= Work item =
Counting from the line that holds "You are a GUI", return each line exactly, through and including the last line of the entries.

= Dataset content =
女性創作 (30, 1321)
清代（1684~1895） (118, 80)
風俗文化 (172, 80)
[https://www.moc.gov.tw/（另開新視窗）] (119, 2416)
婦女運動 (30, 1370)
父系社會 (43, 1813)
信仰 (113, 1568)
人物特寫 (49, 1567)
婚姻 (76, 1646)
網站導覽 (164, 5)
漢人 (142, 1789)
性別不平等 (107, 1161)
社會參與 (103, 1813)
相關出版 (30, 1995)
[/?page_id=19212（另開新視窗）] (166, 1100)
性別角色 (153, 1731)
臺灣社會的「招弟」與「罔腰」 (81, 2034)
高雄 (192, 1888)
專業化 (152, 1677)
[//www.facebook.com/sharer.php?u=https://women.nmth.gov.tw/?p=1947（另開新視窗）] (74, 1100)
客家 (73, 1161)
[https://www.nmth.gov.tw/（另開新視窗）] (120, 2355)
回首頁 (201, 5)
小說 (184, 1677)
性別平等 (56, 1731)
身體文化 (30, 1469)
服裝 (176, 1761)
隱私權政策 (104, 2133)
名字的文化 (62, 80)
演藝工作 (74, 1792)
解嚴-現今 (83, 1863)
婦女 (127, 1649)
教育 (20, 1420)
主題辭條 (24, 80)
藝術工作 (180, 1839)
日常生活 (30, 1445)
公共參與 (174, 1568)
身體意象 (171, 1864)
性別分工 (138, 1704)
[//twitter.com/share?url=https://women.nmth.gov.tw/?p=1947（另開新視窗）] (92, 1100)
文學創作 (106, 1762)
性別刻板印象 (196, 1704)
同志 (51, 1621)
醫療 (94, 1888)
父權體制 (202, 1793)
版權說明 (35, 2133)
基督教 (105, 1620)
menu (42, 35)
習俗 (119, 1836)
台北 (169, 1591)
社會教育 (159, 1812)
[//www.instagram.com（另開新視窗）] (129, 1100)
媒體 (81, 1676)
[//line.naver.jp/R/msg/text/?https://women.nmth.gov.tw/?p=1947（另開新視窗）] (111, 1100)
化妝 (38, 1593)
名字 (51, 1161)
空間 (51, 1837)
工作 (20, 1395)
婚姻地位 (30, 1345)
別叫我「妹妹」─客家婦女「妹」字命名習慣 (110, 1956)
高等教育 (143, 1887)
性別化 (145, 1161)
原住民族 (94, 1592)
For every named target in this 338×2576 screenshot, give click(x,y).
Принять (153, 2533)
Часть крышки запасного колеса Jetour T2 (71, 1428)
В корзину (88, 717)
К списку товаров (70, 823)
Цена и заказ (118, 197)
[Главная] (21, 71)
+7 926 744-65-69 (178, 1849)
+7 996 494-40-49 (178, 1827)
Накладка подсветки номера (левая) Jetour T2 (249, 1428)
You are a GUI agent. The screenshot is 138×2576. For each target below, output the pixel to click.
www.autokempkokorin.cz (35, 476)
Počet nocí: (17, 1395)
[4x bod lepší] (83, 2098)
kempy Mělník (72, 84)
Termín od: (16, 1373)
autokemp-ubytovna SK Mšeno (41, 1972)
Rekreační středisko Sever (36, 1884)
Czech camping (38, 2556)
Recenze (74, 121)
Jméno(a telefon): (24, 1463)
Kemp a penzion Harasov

= Answer to the exercise =
You are a GUI agent. The screenshot is 138×2576. For each target below, output the pixel to click.
www.autokempkokorin.cz (35, 476)
Počet nocí: (17, 1395)
[4x bod lepší] (83, 2098)
kempy Mělník (72, 84)
Termín od: (16, 1373)
autokemp-ubytovna SK Mšeno (41, 1972)
Rekreační středisko Sever (36, 1884)
Czech camping (38, 2556)
Recenze (74, 121)
Jméno(a telefon): (24, 1463)
Kemp a penzion Harasov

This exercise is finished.